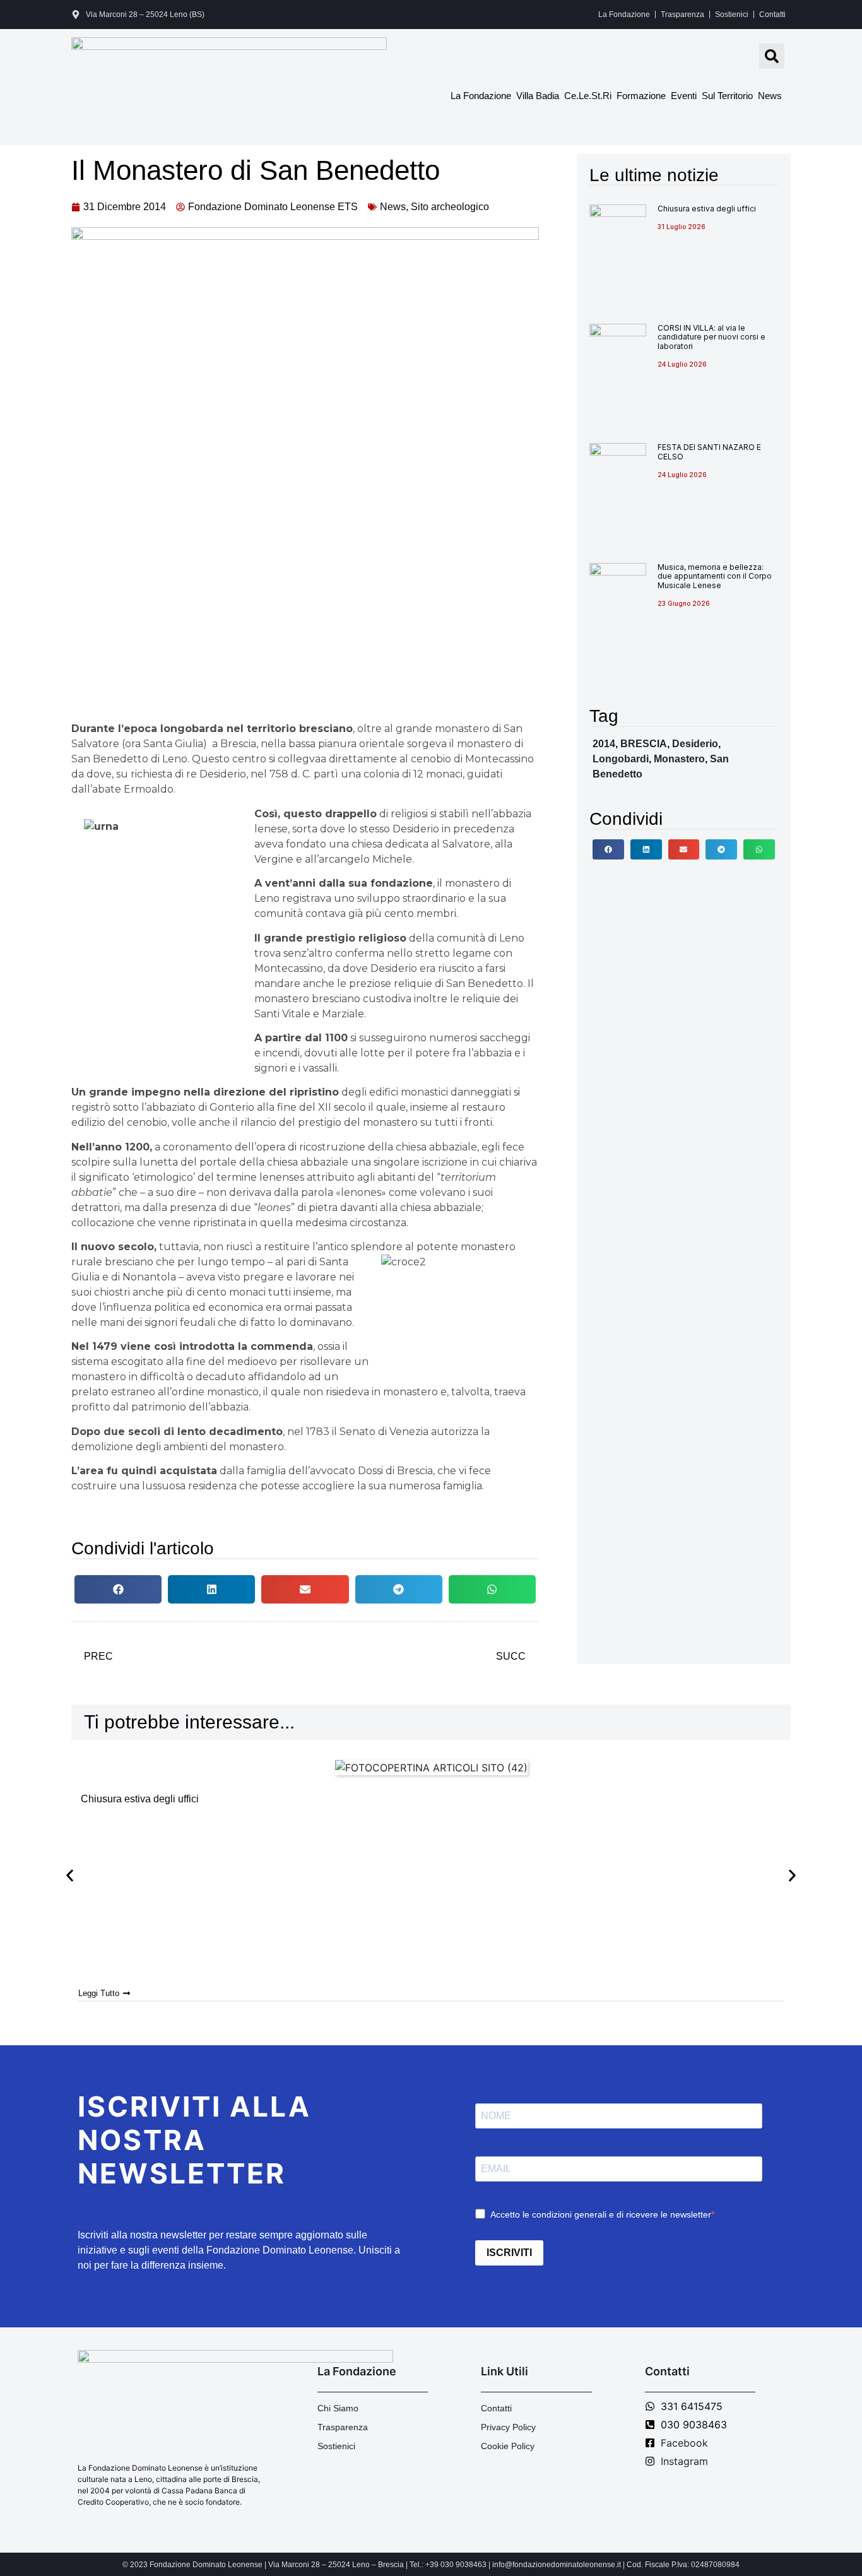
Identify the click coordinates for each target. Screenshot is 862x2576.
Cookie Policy (507, 2446)
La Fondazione (624, 14)
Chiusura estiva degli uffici (707, 208)
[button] (771, 56)
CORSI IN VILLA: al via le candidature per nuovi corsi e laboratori (711, 337)
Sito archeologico (450, 206)
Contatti (772, 14)
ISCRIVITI (509, 2252)
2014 (604, 743)
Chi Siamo (337, 2408)
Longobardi (621, 758)
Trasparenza (682, 14)
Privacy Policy (508, 2427)
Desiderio (695, 743)
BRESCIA (643, 743)
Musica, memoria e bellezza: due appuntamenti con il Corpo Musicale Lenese (715, 576)
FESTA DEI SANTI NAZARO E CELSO (709, 451)
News (770, 95)
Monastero (679, 758)
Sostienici (731, 14)
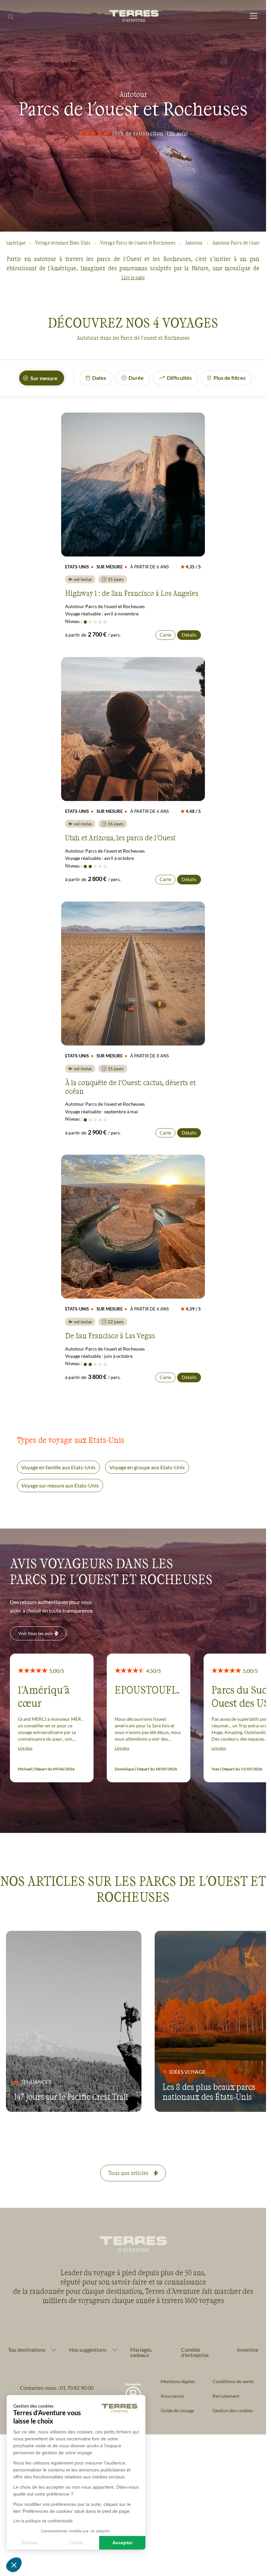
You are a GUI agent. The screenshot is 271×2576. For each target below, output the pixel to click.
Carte (165, 635)
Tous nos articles (128, 2173)
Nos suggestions (87, 2349)
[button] (14, 2565)
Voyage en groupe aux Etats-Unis (147, 1467)
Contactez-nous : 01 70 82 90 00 (57, 2387)
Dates (99, 378)
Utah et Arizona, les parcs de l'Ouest (120, 837)
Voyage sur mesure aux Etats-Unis (60, 1485)
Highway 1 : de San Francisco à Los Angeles (131, 593)
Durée (136, 378)
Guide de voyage (177, 2410)
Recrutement (226, 2396)
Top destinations (27, 2349)
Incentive (247, 2349)
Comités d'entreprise (195, 2352)
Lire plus (25, 1748)
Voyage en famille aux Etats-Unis (58, 1467)
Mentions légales (178, 2381)
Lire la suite (133, 277)
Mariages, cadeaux (141, 2352)
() (177, 133)
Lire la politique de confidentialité (43, 2521)
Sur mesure (44, 378)
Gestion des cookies (233, 2410)
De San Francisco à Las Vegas (110, 1335)
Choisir (76, 2542)
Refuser (29, 2542)
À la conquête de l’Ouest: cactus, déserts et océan (130, 1086)
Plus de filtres (229, 378)
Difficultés (179, 378)
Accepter (122, 2542)
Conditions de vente (233, 2381)
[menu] (253, 16)
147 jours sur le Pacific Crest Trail (71, 2097)
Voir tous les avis (35, 1633)
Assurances (172, 2396)
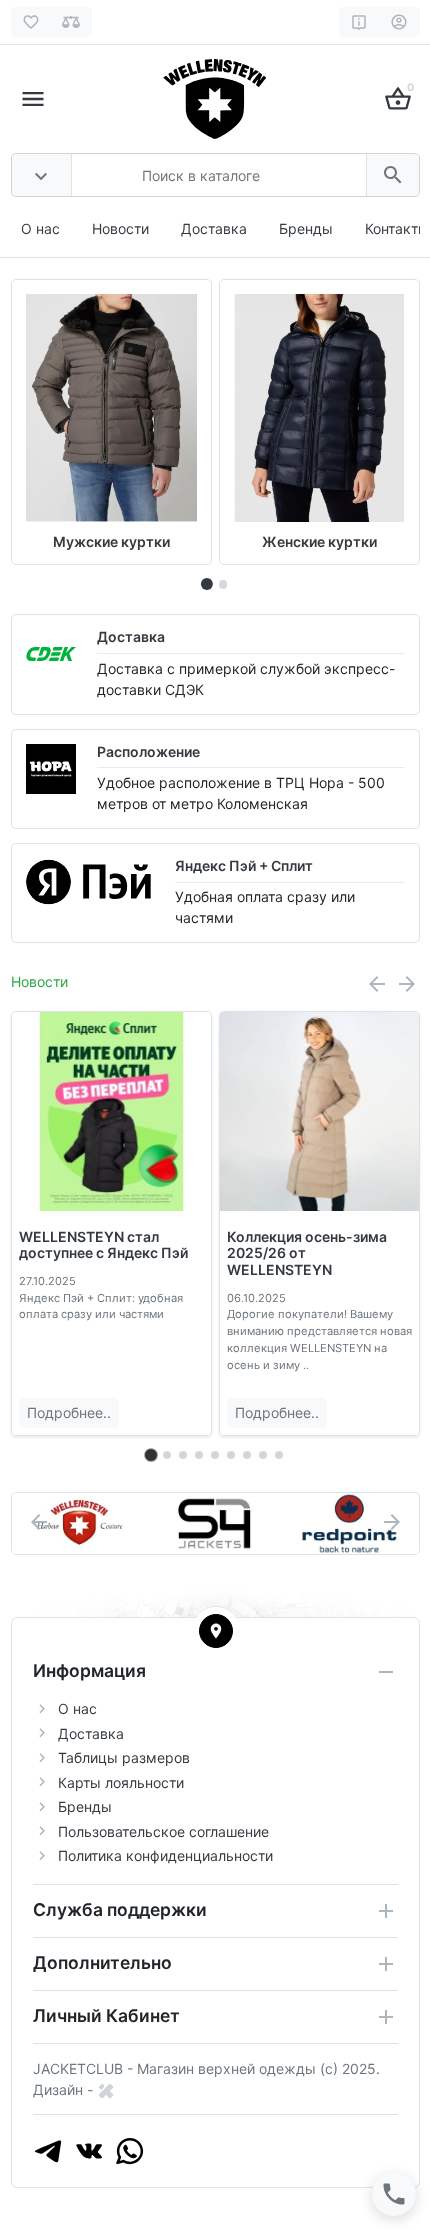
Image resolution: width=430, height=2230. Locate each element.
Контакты (397, 228)
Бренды (306, 228)
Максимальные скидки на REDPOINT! (316, 1245)
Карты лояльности (121, 1782)
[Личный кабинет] (399, 22)
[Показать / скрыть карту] (216, 1631)
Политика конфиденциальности (165, 1855)
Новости (120, 228)
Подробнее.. (69, 1412)
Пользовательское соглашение (163, 1831)
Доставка (214, 228)
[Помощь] (359, 22)
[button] (223, 584)
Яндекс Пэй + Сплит (244, 865)
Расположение (148, 751)
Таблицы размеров (124, 1757)
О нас (40, 228)
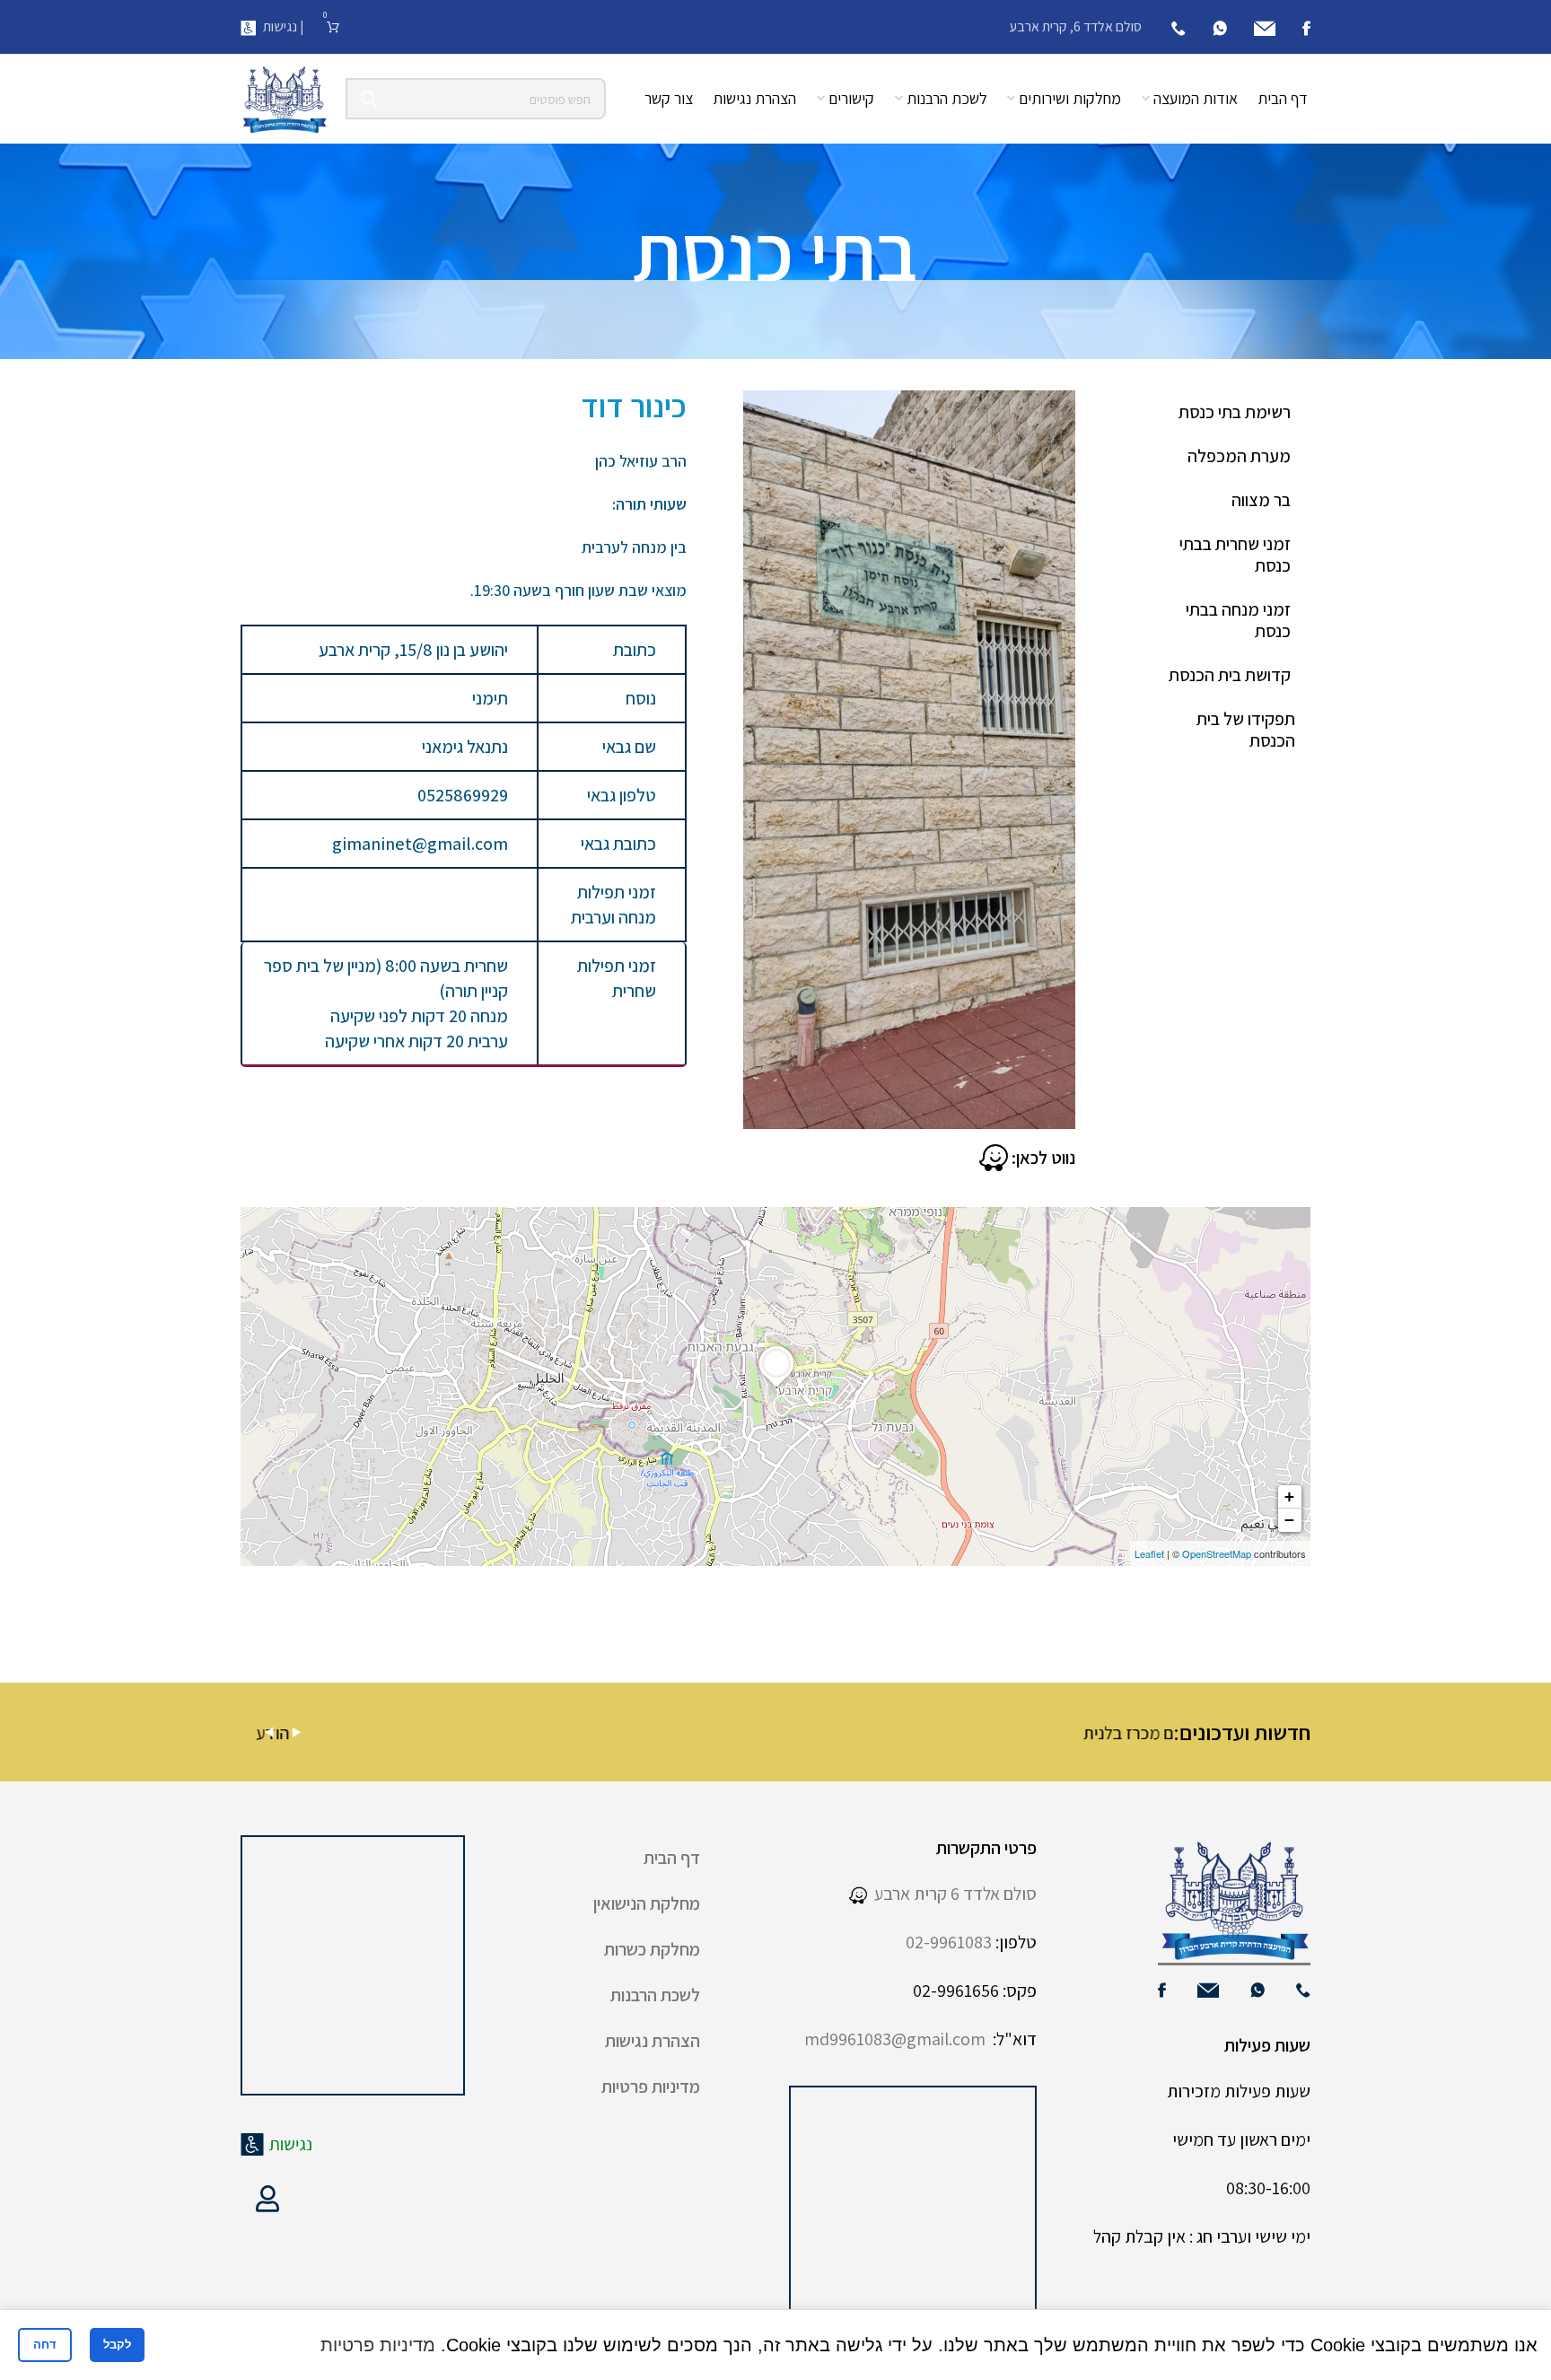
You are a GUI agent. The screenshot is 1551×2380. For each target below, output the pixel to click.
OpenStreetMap (1216, 1553)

-*-

→ TASK ITEM
A single figure is required: the number of lines in the entries that hold the string "Lire".

→ TASK OUTPUT
3